2.如權利1所述之豬NLRC5基因全長序列克隆方法,其特征在于,所述獲得的全長cDNA全長序列如序列表中的SEQ?ID:1所示,它的編碼區從第123個核苷酸到5660個核苷酸。
3.如權利要求1所述之豬NLRC5基因全長序列克隆方法,所述獲得的全長cDNA全長序列的氨基酸序列對應于序列表中的SEQ?ID:2。
4.如權利要求1所述之豬NLRC5基因全長序列克隆方法,分段擴增的引物為:
1S:5’-GGGCCTGTCCTATGGAAAGAA-3’
1A:5’-CTGCTGTCGTAACGCTGCTG-3’
2S:5’-GGACCCCATTAGTCGCCAC-3’
2A:5’-CAGCCACGCAGTGACATAGC-3’
3S:5’-TGGACAGAGACACACTTGCCC-3’
3A:5’-GCCACCAGTTGACAGCCTTC-3’
4S:5’-TGTCTCCGTGTCAACTCTCCTC-3’
4A:5’-CCTCTGCTGTCACCGCTCA-3’
5S:5’-ACGGTTTGTCCCTGGATGCT-3’
5A:5’-GCCACGGCTTCTGGGTTCT-3’
6S:5’-AGGCAACGTCACTGAAATAAGC-3’
6A:5’-CACAGGCGAATGACTTGGAT-3’
7S:5’-TCAACTTGGCCGAGAACAGC-3’
7A:5’-AGGGGACCTGTGGCTGATG-3’
8S:5’-GACAACCAGACTGCCAAGCC-3’
8A:5’-CTTGGGCCTTCTTGGAAACA-3’。
5.如權利要求1所述之豬NLRC5基因全長序列克隆方法,基因3’端添加含有一段特殊接頭引物的Oligo(dT)18作為鎖定引物反轉錄合成第一鏈cDNA;用基因特異引物GSP作為上游引物,用含有部分接頭序列的引物作為下游引物,以cDNA第一條鏈為模板,采用TaKaRa?LA聚合酶進行巢式PCR,把目的基因3’末端的DNA片段擴增出來;RACE引物序列如下:
Race引物:5’-GCTGTCAACGATACGCTACGTAACGGCATGACAGTG(T)18-3’
GSP1:5’-GGAACTGGCTCACCCCTCCCGTA-3’
Out?primer:5’-GCTGTCAACGATACGCTACGTAACG-3’

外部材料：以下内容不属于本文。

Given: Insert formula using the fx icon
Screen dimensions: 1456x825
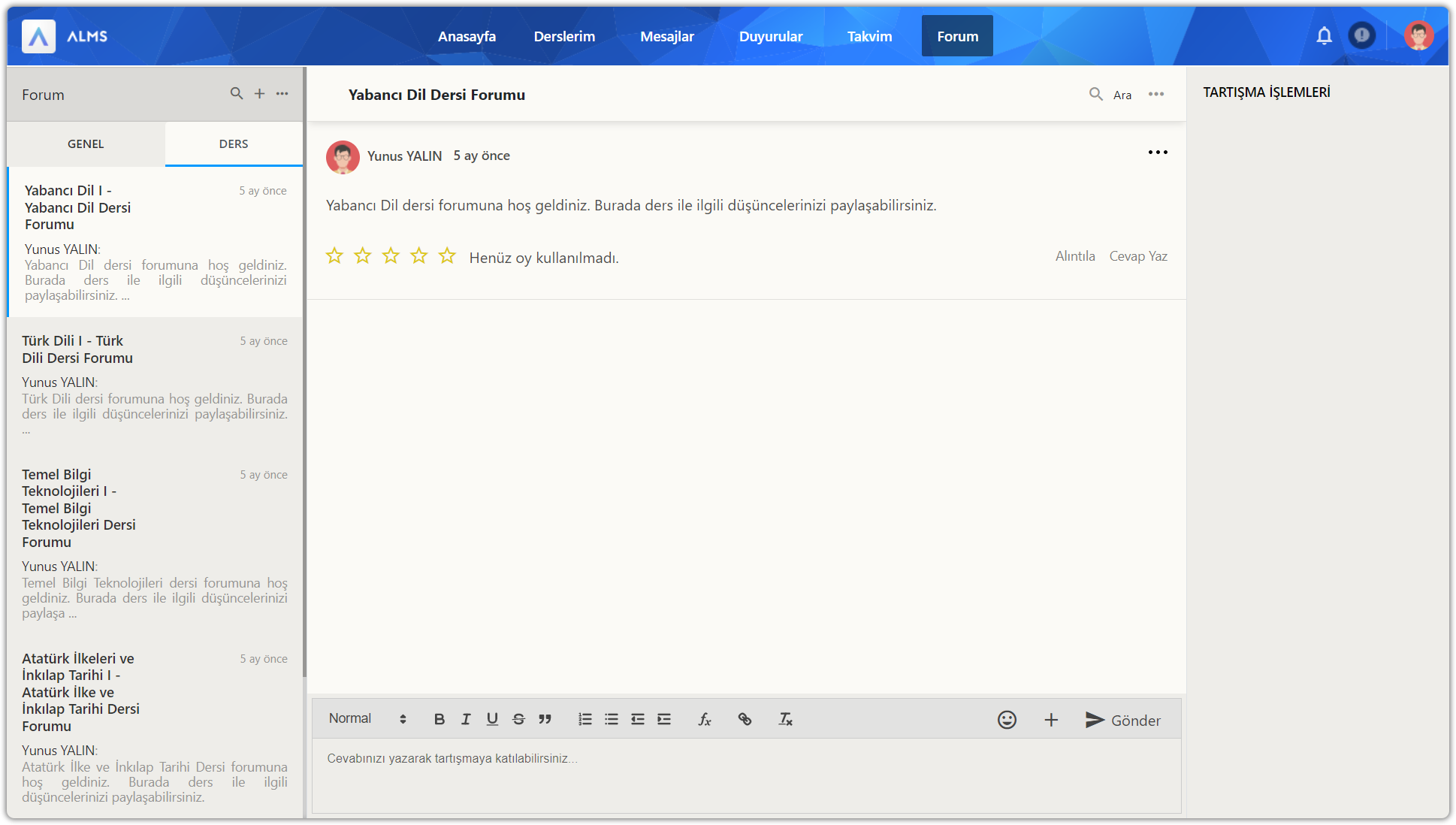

GSP2:5’-CGCTGGACCCGGCCACTACCTCA-3’
Inner?primer:5’-CGCTACGTAACGGCATGACAGTG-3’。
6.一種NLRC5表達量的熒光定量檢測方法,利用熒光定量PCR技術檢測NLRC5基因在不同組織中的表達量,采用SYBR?Green?I實時熒光定量方法對NLRC5基因在豬不同組織表達量進行檢測分析,熒光定量引物如下:
QNLRC5-S:5’-AACTTGGCCGAGAACAGC-3’
QNLRC5-A:5’-TTCCACAGGCGAATGACTT-3’
Qactin-S:5’-GTCATCACCATCGGCAACG-3’
Qactin-A:5’-AACAGTCCGCCTAGAAGCATT-3’。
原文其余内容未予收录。